Harry gave her an approving smile, half in love with her for a heartbeat, and thanked her without words, putting his hand on her arm.
"I'll check you both over at home. We're best away from here," Teddy commented, helping Malfoy to his feet. She turned the young men towards the fireplace, and studied the flash fire scorching that ran across both of them.
"Thanks so much," Draco said.
"Late in the year for a cook-out, isn't it?" she joked.
"We're a bit warm, that's all," Harry insisted, shifting around in his clothes and wishing she wouldn't frown that way. It so reminded him of Molly Weasley, and he didn't need that reminder right here and now. Severus put a hand in Harry's locks, watching them rebuild themselves before his very eyes. Or maybe he was being comforting without words, knowing what horrors were in Harry's heart.
"I need to get out of these wet clothes," Draco said, avoiding Teddy's searching eyes. Volkova finished bawling out the Aurors and tore into the medi-witch who entered the destroyed shoppe through the wrecked front door. The medic dropped her emergency bag in surprise at being verbally attacked out of nowhere.
"It takes you ten minutes to respond to an emergency medical situation?! What in the nine hells were you doing?!" Volkova shouted.
"Appendectomy," the witch hissed. "Who are you?"
"What about the others?" Volkova howled. "Are you the only medical professional for miles and miles?!"
"I'm all right, Anna," Draco insisted. Volkova came over to Malfoy's side and spoke to Teddy.
"How is he?" she whispered.
"He'll be fine. Crispy around the edges. Nothing serious."
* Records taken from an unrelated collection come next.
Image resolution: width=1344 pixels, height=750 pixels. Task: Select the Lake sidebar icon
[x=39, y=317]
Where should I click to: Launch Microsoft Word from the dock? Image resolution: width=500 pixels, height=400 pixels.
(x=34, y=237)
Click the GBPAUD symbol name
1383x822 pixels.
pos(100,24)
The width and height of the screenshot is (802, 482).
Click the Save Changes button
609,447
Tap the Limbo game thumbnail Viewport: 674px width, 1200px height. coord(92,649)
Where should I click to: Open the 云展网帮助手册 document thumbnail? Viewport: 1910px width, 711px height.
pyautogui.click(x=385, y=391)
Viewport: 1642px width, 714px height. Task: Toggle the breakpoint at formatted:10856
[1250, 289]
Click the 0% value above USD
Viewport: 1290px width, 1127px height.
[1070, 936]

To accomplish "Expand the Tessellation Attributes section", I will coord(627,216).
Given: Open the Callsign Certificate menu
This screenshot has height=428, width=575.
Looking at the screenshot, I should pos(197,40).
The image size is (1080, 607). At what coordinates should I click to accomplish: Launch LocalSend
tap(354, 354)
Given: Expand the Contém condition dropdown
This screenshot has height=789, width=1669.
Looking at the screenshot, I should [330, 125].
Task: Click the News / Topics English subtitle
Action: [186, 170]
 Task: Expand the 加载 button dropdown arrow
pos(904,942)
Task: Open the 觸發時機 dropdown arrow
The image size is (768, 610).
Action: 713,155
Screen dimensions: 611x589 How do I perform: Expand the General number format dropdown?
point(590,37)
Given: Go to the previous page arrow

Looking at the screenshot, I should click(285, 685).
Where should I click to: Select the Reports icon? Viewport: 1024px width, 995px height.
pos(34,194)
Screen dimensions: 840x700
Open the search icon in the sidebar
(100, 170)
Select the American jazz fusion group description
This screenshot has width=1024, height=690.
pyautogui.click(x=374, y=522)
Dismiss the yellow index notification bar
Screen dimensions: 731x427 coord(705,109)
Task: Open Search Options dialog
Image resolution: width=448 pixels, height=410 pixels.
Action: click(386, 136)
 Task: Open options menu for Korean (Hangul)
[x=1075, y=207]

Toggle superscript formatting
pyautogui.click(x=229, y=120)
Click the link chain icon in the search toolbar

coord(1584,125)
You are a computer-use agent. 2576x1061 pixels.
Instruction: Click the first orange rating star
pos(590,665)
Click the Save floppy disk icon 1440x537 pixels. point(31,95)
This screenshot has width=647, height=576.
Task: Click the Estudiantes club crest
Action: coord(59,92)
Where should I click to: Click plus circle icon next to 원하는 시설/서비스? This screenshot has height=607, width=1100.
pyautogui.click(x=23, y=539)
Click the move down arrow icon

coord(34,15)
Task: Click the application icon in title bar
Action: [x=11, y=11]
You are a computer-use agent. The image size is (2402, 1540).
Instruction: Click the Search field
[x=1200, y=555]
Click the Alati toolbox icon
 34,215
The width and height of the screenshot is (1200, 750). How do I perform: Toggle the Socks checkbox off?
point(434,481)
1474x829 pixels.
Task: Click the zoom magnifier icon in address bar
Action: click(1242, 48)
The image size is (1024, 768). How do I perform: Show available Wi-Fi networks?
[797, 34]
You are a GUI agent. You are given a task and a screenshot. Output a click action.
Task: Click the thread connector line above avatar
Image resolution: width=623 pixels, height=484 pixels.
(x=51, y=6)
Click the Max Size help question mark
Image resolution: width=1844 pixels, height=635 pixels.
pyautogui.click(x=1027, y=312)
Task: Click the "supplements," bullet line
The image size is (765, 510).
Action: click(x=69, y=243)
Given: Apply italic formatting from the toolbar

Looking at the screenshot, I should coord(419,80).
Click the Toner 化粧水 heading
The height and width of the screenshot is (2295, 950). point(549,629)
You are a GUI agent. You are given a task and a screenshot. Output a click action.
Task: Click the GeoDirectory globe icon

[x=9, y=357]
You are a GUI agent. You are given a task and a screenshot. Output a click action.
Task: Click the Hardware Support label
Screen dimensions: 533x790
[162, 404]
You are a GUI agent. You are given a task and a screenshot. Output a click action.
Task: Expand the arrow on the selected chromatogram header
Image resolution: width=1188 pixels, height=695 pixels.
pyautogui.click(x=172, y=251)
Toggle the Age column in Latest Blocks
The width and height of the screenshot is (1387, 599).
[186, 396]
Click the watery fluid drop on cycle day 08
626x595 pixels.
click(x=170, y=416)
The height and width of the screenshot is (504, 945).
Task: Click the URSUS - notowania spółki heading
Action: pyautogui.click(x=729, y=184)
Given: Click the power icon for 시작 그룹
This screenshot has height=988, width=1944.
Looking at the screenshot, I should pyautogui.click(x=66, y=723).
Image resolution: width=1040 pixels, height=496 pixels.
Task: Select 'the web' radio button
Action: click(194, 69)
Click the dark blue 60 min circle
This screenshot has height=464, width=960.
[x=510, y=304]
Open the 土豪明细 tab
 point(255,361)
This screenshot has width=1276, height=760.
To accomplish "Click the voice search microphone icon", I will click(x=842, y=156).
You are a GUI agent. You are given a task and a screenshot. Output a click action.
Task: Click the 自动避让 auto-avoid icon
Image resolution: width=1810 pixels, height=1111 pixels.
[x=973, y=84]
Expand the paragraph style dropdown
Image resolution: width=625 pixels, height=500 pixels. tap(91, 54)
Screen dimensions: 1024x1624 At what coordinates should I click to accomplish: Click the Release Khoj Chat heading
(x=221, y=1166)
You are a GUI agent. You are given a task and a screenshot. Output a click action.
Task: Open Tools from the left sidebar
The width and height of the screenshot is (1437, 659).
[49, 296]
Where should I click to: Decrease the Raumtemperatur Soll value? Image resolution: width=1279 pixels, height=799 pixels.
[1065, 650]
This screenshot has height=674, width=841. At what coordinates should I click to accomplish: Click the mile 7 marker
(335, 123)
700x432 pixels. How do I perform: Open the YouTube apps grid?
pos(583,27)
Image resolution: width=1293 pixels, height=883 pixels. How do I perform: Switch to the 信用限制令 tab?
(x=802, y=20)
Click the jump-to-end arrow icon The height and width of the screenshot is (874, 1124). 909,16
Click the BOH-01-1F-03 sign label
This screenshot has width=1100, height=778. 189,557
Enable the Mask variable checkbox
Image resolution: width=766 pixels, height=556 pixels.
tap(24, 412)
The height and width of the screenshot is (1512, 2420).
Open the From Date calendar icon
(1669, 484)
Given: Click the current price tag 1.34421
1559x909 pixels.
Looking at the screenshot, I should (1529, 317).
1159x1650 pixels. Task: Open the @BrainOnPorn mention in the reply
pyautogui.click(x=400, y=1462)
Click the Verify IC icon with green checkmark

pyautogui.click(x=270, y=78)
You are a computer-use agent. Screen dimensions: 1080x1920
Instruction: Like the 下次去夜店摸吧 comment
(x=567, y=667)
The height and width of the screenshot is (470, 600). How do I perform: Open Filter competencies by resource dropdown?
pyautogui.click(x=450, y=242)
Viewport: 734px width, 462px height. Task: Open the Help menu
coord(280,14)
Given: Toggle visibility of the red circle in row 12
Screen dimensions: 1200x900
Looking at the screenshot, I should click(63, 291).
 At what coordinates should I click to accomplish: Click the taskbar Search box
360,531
"How is your head?" Volkova asked, petting Draco tenderly.
"It's nothing serious," Draco reiterated. Anna ran her fingers through his messed-up, singed hair.
"You're no judge. You could have a concussion. I've seen it happen. Why are you all wet?"
"If my patient will come this way?" the medi-witch urged.
"He's not going anywhere with you! I wouldn't let you treat my dog!" Volkova snapped, putting a protective arm around Draco's shoulders.
"You can't leave the scene," the lead Auror insisted. "We need to take a statement."
"I'll give you a statement," Volkova threatened, waving her balled-up fist and wand at him. She and Draco vanished into a flash of apparition magic, and Snape finally managed a smile. He hoped in vain that he never appeared that frothy with protection for a loved one! Of course he had, but he hoped not, all the same.
"Don't worry. He's in good hands," Teddy confirmed to the medi-witch, who seemed to want to turn her attention to Harry at that point. Teddy interceded quickly, almost possessively. "What about you, Master? Nicks? Cuts? Bites? Scrapes?"
"Could you illuminate the details of the situation?" Snape asked in a calm tone as Harry shook his head no to Teddy's questions.
"I'm fine. Standard rescue. I didn't even have to break down the door," Harry said with a nonchalant, flashing smile. He picked up his bag of muffins, and shook the mangled crumbs around, hoping whole muffins had not been a part of Sparks' stuffing plan. He'd hate to disappoint her.
"We're going to need a statement before you can leave," the lead Auror demanded, pulling out a pad of paper and a quill. Harry carried his bag of crumbled muffins towards the man, and carefully retrieved the bannock loaf from the sidewalk.
"I'll be happy to give you a statement," Harry offered, dusting off the worst of the glass and dust and debris. Mordred's teeth marks made him happy and sad at once.
"Master," Teddy whispered in warning. She and Snape both had sensed Harry's charisma spell engaging. It might have been hard to see the indigo aura in this light, but standing in the ebb and flow of Potter's powerful magic was like smelling pungent incense and drinking strong wine together. Severus felt giddy, and he wasn't sure if it was from the energy Potter was emanating, or from the thrill of watching him take such command of the situation. Teddy looked worried, but then she often did.